The junior judge of the lower court is, perhaps, unaware of matters that involve a thorough understanding of the Constitution of India. The cow slaughter question is part of Article 48 of the Constitution, which is essentially a Directive Principle that is not enforceable in a civil court. Ideally, he should have asked the petitioner to take the matter up with the High Court, but he did not do that. Instead, he hastily delivered a status quo order by, not only using the Cow Protection Law of the former Government of Andhra Pradesh, but also citing the Prevention of Cruelty to Animals Act.
However, the Hyderabad High Court upheld the civil court order on 9 December and asked the university to maintain law and order. Consequently, the state government, along with university officials, profiled and arrested several SC/ ST/OBC students.
There are two major problems with the civil court’s order: One, like Hindutva activists, the court is defining beef as only cow meat, whereas beef could also mean buffalo, bull or bullock meat. The slaughtering of these animals was never banned in Andhra Pradesh (Telangana). Two, the citing of the Prevention of Cruelty to Animals Act by the judiciary. It is absurd to cite the Act for food-based slaughter. If the court’s logic is extended to stopping the slaughter of chicken, fish and other meat, the whole nation would be forced to become vegetarian.
The food question cannot be seen from the point of view of a small section’s sentiment but has to be seen practically; from the health point of view of the masses, particularly the poorest of the poor, who have their own food habits and resources.
The judiciary seems to have simply overlooked the fact that India suffers from a huge problem of malnutrition and most villages and tribal areas have no availability of even basic food items — such as ghee, milk, dal and vegetables — that these ‘urban vegetarians’ are talking about.
If private armies of the Sangh Parivar, backed by the ‘vegetarians’ who are in real power in Delhi, are allowed to handle cow protection laws in different states by lynching those suspected of eating beef — the mainstream public has already witnessed an example of this in Dadri in September — and killing those who trade in cattle, the state machinery will collapse.
The food culture problem has escalated not only because of the BJP, but also the politics of ‘vegetarianism’ practiced by the Congress and various regional parties after the Nehruvian era. Even though Nehru was ‘accused’ of beef-eating, liquor drinking and atheism, he did not yield to the agendas of cow protection and vegetarian nationalism.

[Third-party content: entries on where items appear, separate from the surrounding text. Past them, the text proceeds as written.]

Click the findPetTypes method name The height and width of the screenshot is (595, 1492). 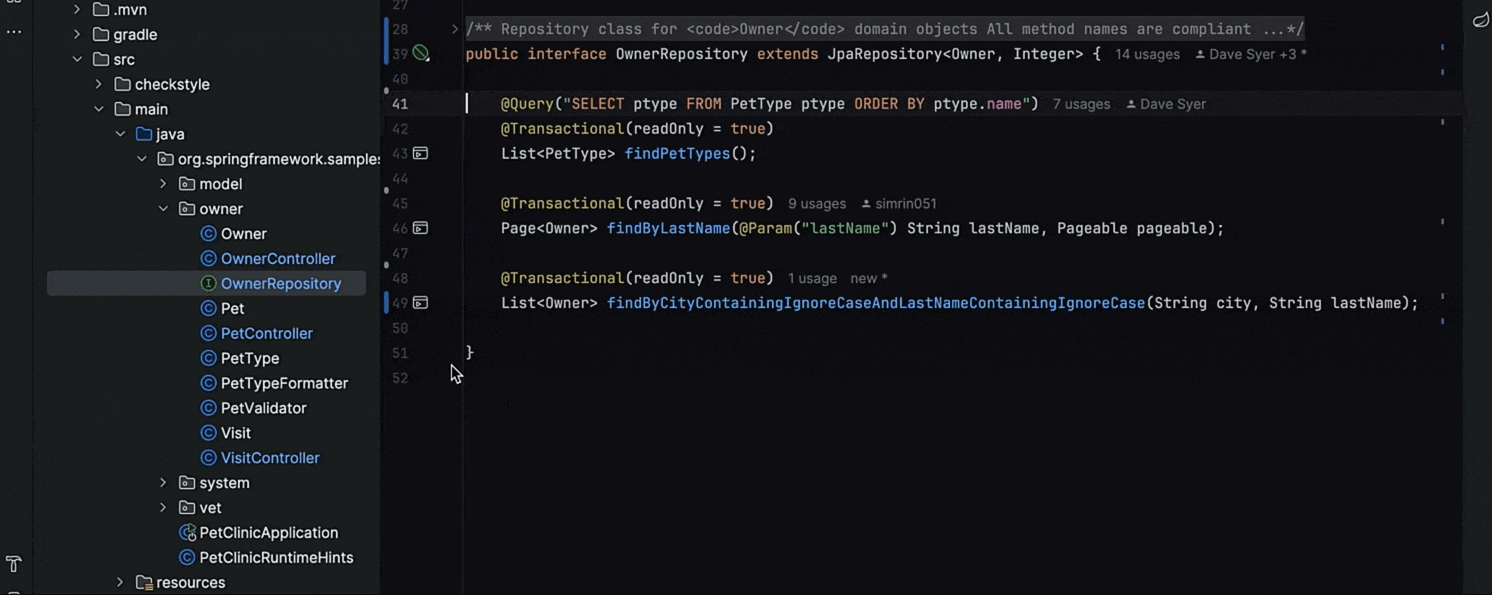click(x=677, y=154)
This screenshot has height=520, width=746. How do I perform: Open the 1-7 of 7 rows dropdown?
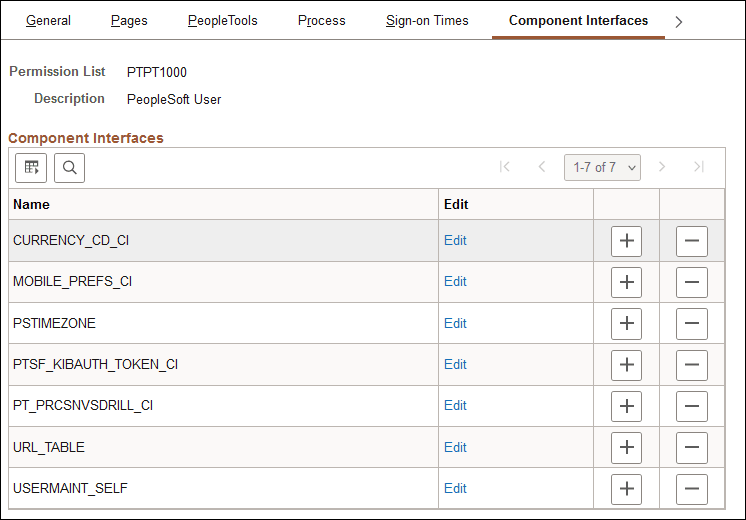(x=602, y=167)
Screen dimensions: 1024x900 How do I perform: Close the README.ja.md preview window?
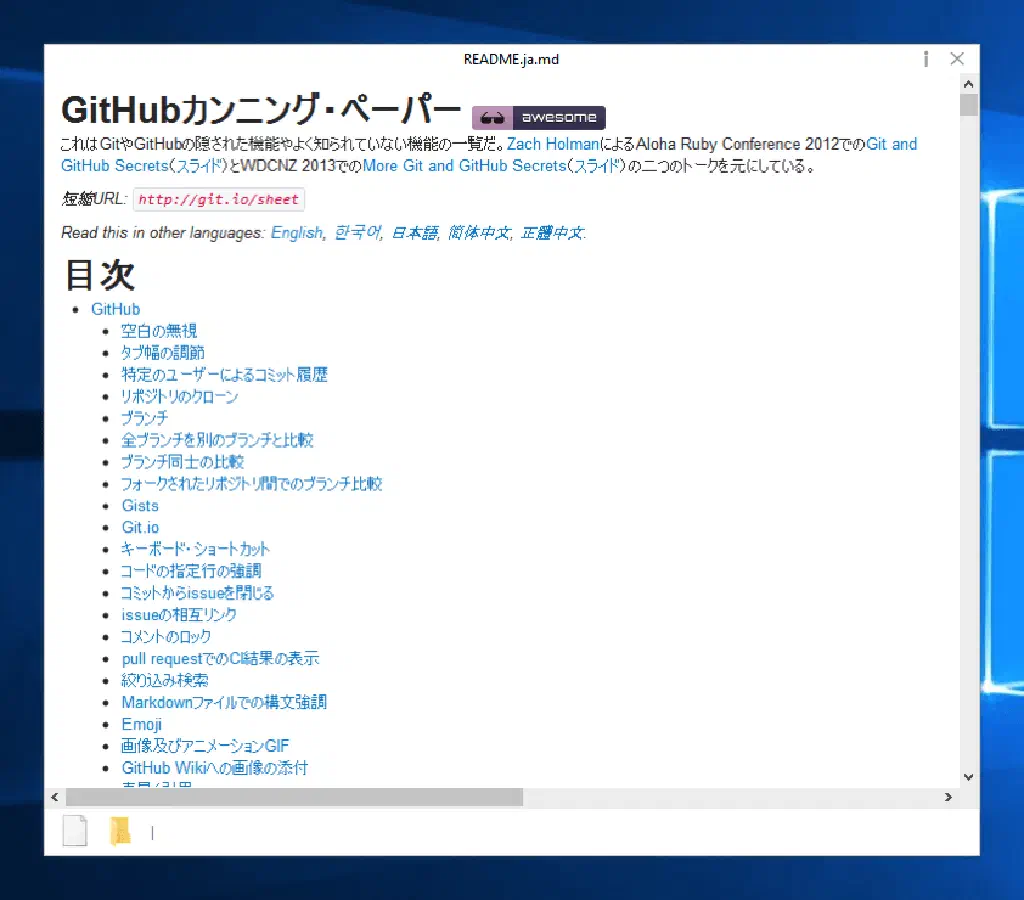pyautogui.click(x=957, y=59)
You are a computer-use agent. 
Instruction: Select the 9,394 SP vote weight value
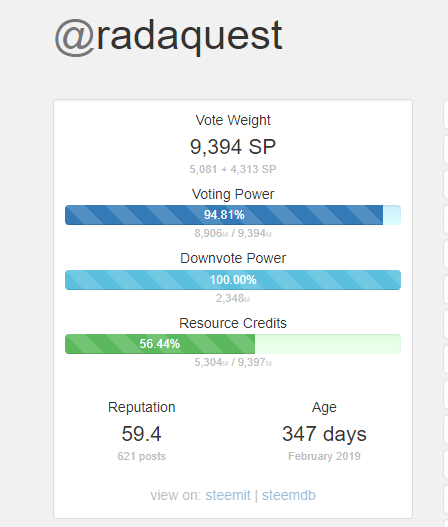[233, 147]
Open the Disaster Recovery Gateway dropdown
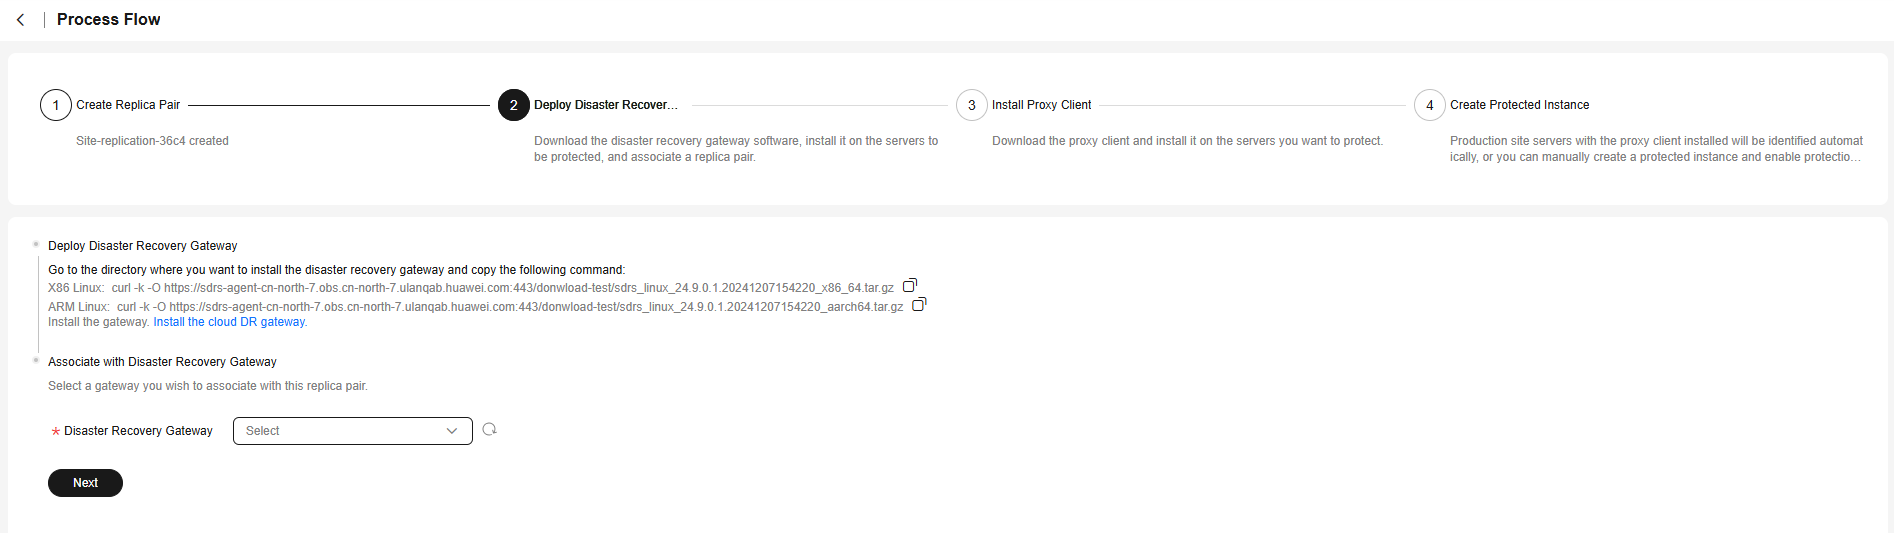Screen dimensions: 1894x533 [353, 431]
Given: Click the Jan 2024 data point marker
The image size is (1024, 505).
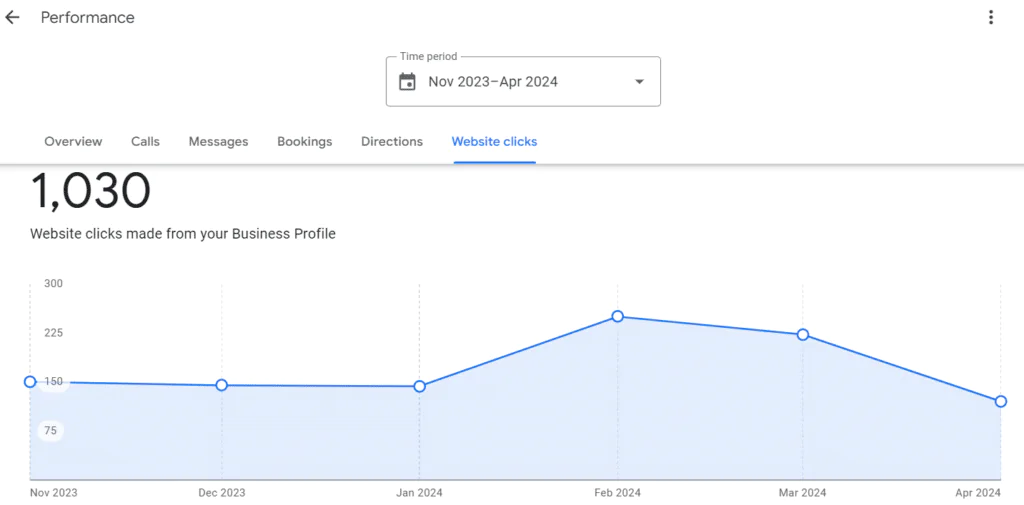Looking at the screenshot, I should click(x=420, y=386).
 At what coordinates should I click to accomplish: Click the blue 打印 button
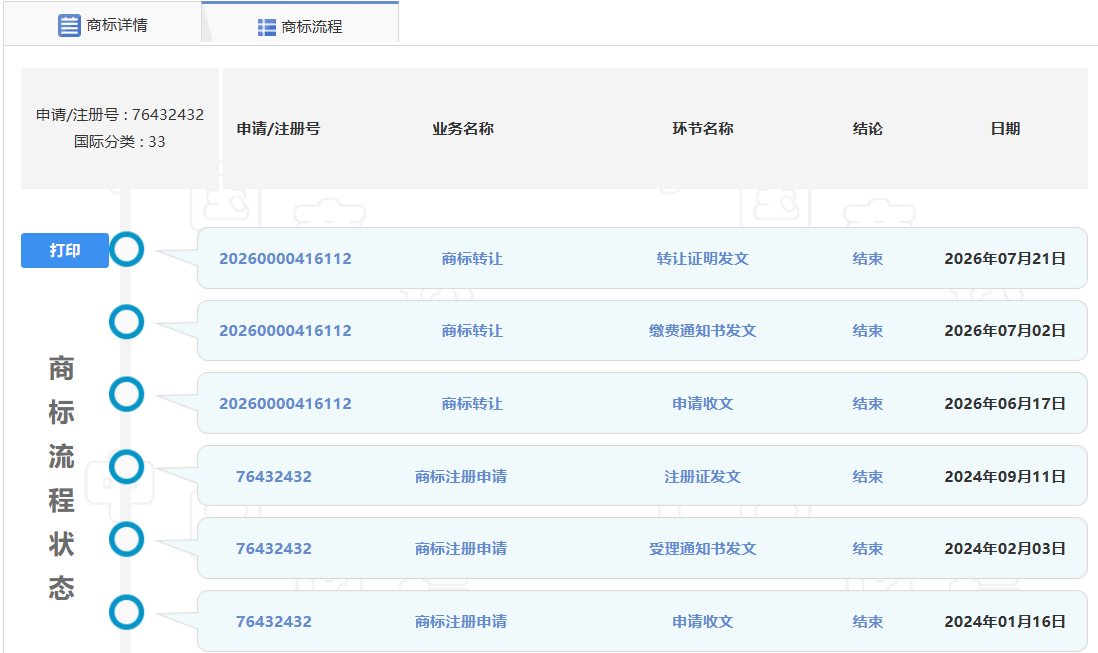[65, 251]
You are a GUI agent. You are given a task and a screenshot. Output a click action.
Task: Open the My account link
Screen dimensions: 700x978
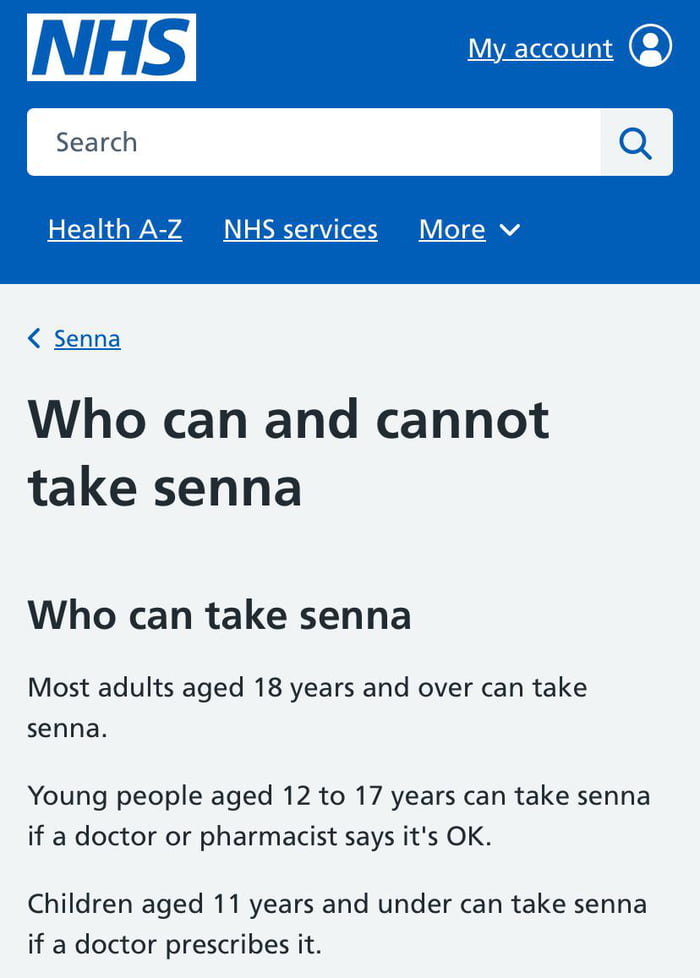(539, 47)
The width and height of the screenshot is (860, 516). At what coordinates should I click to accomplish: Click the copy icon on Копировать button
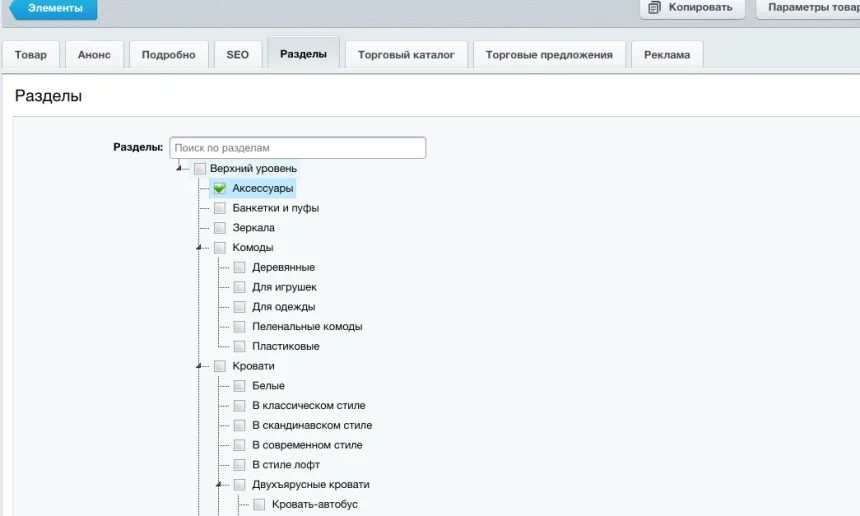(655, 8)
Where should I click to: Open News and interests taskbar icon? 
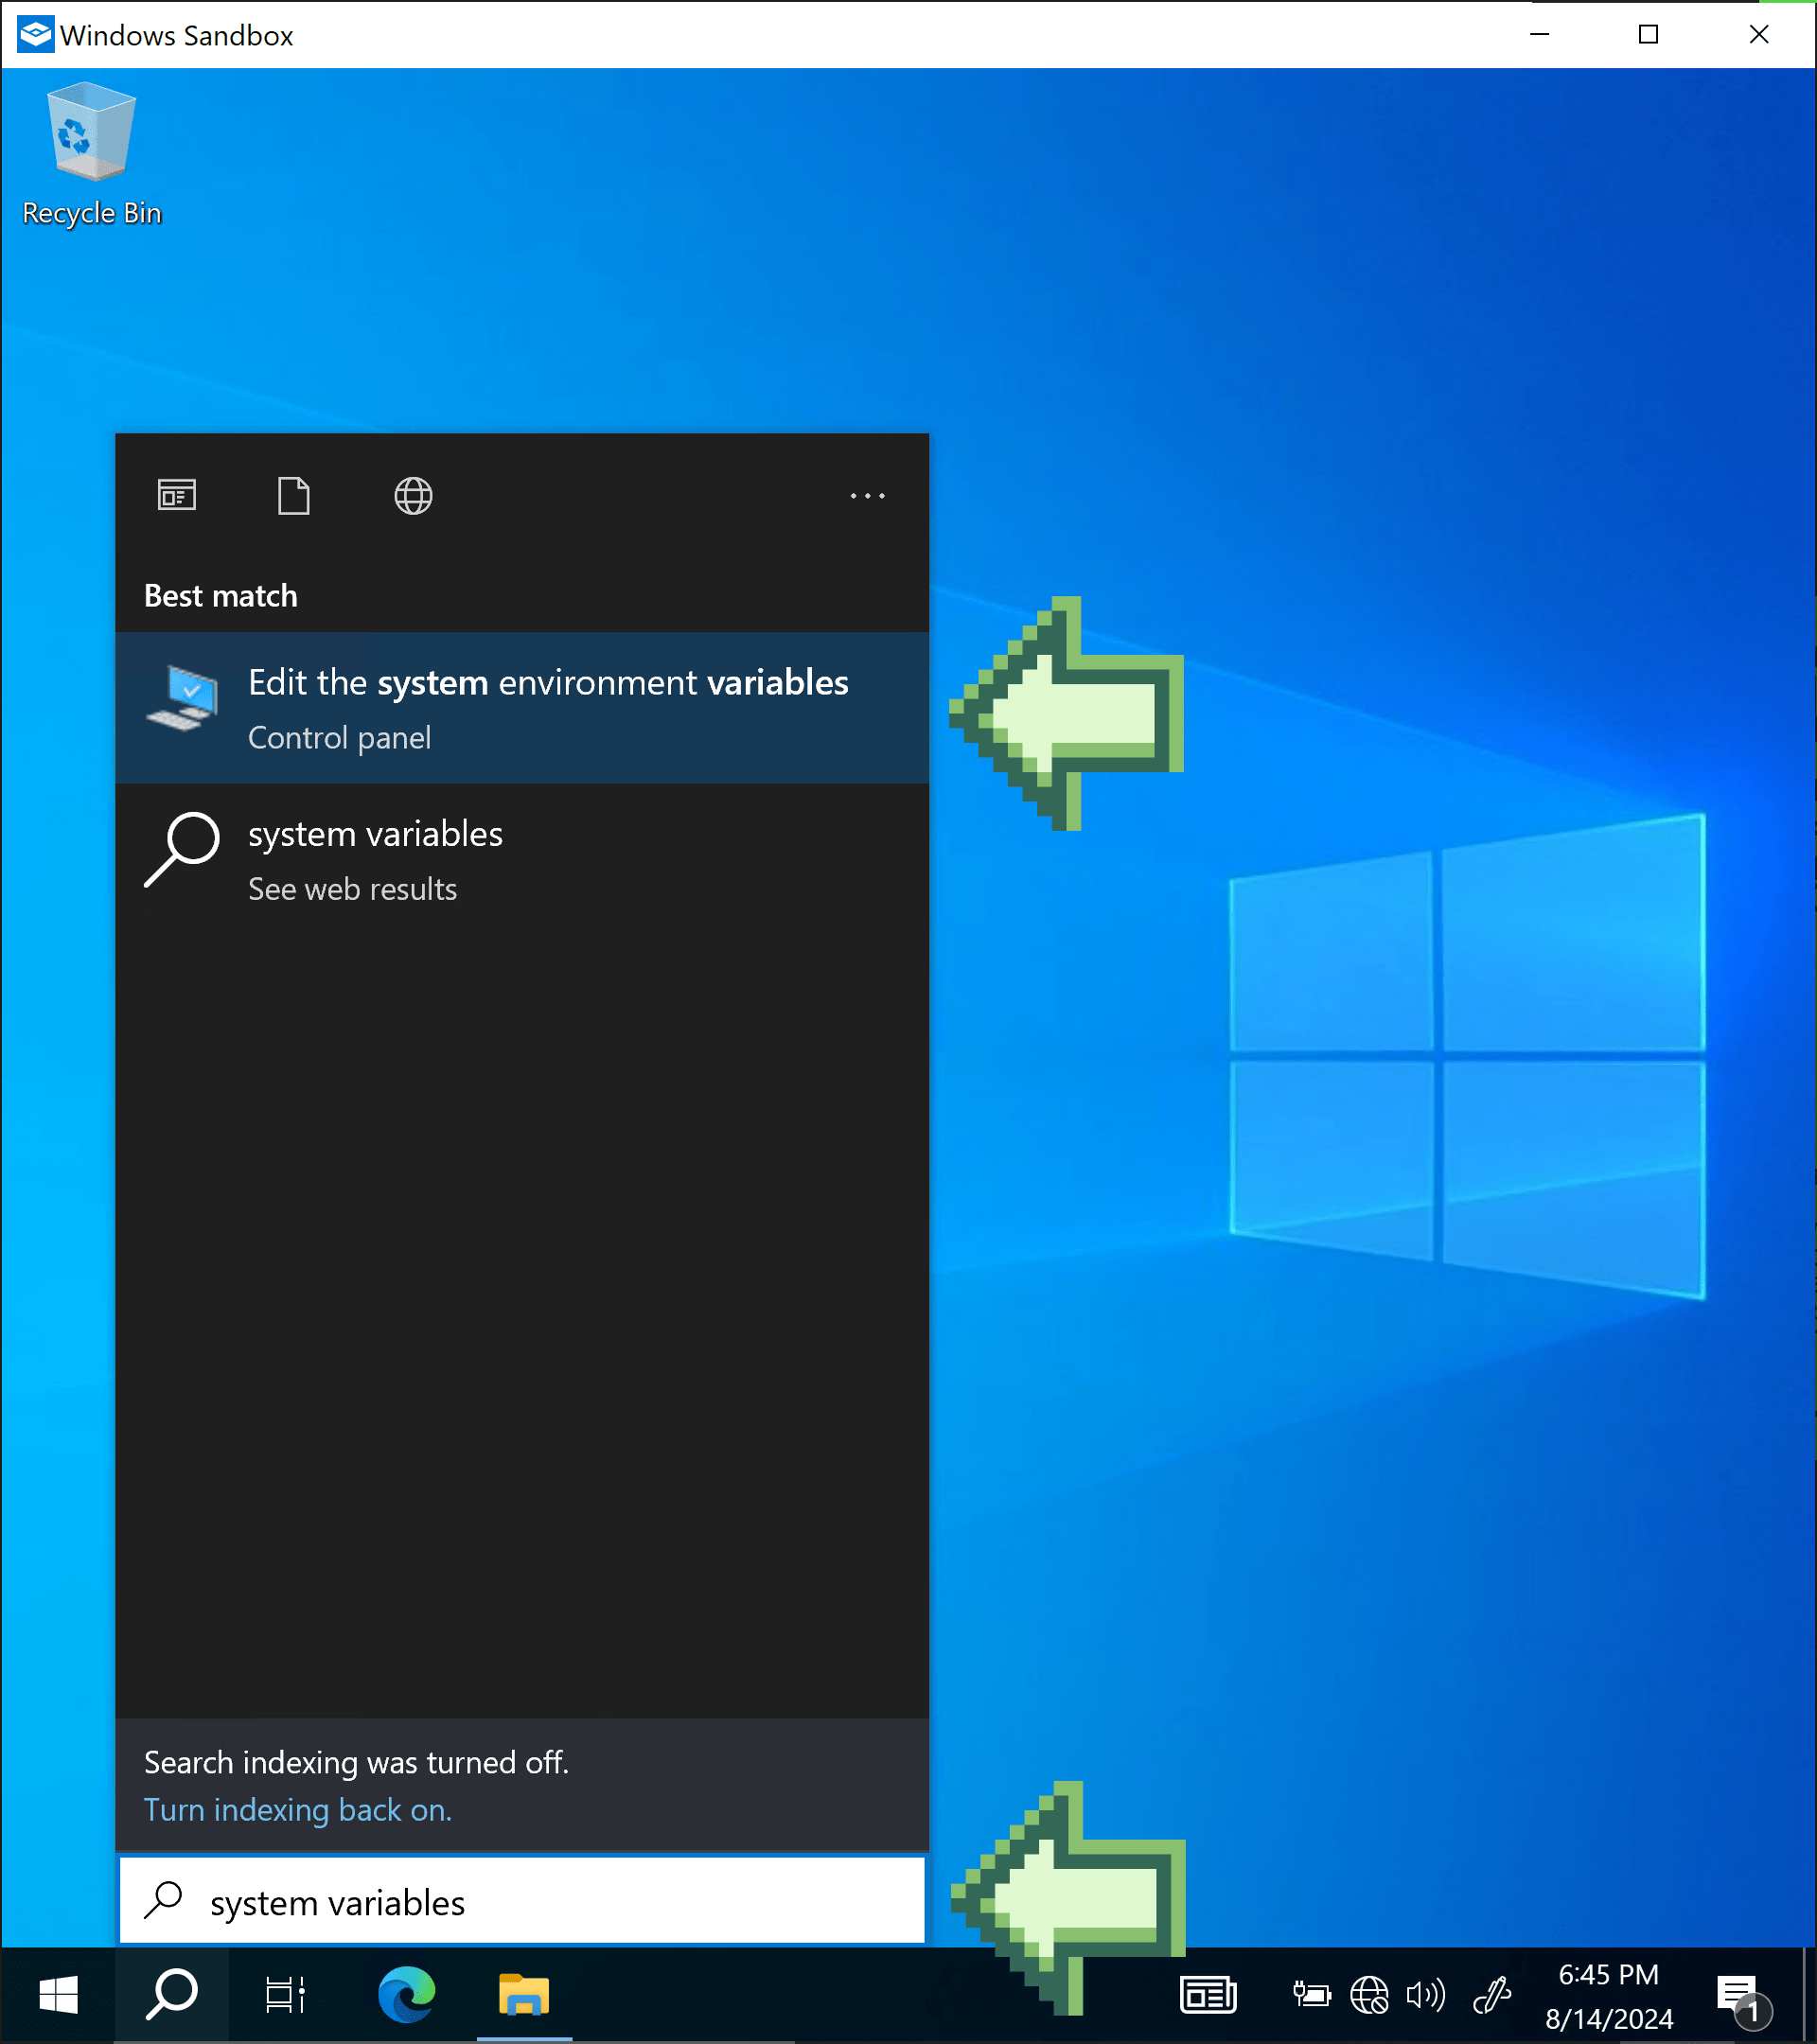pyautogui.click(x=1208, y=1996)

Even Atal Bihari Vajpayee, while being a Brahmin, was a meat eater and liquor drinker but the Sangh Parivar did not make too much fuss about it. However, they expected that Modi, a vegetarian pracharak, would ban beef with strictness. And he has not disappointed the Sangh.
However, the judiciary cannot allow the personal moorings and the ideological or social living methods of only certain castes and communities to regiment the food habits of a diverse people. This is where the judiciary has to study and understand the sentiments of all castes and communities and not just go by the homogenised language of majority and minority religions. In India, different castes and communities have different food cultures. The students of the Osmania university have put this argument forward very effectively.